How harmful is it to write on skin with a Sharpie?

(Photo: Flickr/Dan4th Nicholas)

Q: How bad for you or your skin is writing on your hand or arm with a Sharpie pen? My nieces and other girls do it frequently to list their races before swim meets and later wash off the ink with sunscreen. Should I be worried?

A: The absorption of any toxic substances from the Sharpie is zero.

The ink dyes the skin cells, which are dead, and they are rubbed off with the sunscreen. So I would not be worried.

Cool idea regarding the swim meets!

-- Answer from Dr. Cameron, a physician on

Daily Answer is excerpted from the archives and features information provided by a professional on

Sharpie pen


Its very unlikely that short term exposure would cause any medical issues, either short or long term. That being said, the manufacturer of Sharpies does not recommend that they be used on the skin and recommends the use of baby oil to remove it on the skin.

It is also not recommended to use Sharpie markers as surgical site markers as the risks are not known.

I want to forward from customer service at Sharpie:

"Thank you for contacting Sharpie. Our Sharpie Permanent Markers are AP Certified Non-Toxic. Non-toxic is defined as the following: identifies that products have been reviewed in a program of toxicological evaluation by a medical expert to contain no materials in sufficient quantities to be toxic or injurious to humans or cause acute or chronic health problems.

"This means that if the Sharpie markers are to get on your skin or nails, it will not cause any long term effects.

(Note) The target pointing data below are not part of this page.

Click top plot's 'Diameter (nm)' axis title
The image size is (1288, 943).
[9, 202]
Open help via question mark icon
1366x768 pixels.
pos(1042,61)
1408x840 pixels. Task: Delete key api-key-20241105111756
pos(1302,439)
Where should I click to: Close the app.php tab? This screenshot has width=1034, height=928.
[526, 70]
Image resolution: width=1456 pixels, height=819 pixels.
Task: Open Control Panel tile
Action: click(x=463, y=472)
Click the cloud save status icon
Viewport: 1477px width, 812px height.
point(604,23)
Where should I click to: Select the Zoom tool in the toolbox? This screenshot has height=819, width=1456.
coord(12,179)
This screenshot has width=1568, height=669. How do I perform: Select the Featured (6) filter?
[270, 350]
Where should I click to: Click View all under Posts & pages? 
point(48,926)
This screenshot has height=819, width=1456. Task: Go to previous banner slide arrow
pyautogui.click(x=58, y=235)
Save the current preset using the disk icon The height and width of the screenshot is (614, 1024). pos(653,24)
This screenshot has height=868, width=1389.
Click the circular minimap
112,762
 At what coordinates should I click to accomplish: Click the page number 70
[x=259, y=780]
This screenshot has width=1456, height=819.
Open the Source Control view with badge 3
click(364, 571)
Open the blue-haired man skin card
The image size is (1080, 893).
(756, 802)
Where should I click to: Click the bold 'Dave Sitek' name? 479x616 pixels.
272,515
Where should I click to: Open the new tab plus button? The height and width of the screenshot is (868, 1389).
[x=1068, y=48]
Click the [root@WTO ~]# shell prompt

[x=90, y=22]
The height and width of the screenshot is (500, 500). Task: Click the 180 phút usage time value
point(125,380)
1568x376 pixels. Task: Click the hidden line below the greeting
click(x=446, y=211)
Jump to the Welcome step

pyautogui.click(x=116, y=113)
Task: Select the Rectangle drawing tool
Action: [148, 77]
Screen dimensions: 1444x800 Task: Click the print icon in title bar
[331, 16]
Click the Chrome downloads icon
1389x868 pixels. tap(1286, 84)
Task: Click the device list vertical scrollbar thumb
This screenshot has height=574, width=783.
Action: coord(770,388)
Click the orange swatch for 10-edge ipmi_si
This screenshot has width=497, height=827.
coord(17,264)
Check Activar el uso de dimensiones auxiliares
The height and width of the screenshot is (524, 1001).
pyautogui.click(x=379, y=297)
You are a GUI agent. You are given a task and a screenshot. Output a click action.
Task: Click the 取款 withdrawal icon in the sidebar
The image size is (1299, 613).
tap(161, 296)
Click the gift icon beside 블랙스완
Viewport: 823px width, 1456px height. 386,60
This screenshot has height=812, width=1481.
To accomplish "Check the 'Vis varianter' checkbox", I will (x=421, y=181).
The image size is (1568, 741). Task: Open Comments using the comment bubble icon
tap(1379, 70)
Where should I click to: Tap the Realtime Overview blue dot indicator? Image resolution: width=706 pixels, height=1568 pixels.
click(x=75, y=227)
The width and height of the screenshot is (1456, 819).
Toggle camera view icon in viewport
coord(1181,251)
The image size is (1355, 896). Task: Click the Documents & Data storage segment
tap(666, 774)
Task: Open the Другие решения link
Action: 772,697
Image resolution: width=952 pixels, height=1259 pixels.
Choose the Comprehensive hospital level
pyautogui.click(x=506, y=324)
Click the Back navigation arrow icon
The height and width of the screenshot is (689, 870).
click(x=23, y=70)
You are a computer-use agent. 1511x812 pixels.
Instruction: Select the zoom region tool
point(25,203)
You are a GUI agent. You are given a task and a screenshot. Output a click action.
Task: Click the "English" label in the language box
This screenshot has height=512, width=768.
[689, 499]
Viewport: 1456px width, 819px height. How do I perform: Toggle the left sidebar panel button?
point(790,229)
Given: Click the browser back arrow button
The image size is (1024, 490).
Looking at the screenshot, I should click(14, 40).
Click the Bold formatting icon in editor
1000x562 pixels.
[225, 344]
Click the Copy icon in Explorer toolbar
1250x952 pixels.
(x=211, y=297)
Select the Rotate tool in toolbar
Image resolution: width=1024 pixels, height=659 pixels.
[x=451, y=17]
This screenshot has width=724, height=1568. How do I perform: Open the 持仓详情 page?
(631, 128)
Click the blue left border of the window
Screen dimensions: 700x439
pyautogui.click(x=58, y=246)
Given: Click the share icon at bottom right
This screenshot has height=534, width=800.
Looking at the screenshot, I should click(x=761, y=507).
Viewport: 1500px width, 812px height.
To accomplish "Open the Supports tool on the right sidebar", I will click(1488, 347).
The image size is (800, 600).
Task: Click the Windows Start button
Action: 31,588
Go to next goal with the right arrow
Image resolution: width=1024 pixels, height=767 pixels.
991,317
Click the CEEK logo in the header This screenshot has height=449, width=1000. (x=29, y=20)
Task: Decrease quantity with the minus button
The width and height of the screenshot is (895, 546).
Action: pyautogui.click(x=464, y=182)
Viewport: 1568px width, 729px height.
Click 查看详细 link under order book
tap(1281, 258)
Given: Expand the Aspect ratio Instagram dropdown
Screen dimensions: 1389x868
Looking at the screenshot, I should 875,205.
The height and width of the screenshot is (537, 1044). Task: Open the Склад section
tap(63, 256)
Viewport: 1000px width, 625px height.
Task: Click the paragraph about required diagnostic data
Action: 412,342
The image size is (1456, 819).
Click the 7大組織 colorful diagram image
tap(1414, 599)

"However, we can't approve the use of a marker or a pen on one’s skin. Our markers and pens are writing instruments and have been tested and developed for normal writing conditions.

"For a product to be used on the skin, it must be FDA approved. None of the writing instruments in the Newell Rubbermaid Office Products line are FDA approved. We recommend purchasing a face paint that has the FDA's approval."

The complete constituent list of Sharpie markers is proprietary information, and it is not publically disclosed. Therefore, the best available guidance is limited to the official document mandated by the U.S. Occupational Safety and Health Administration and the EPA: the Sharpie Material Safety Data Sheet, available at:

In "Section Two: Hazard Identification", it states:
"Not Hazardous under normal use conditions. Not for use on skin. Do not ingest. Contact with eyes may cause irritation."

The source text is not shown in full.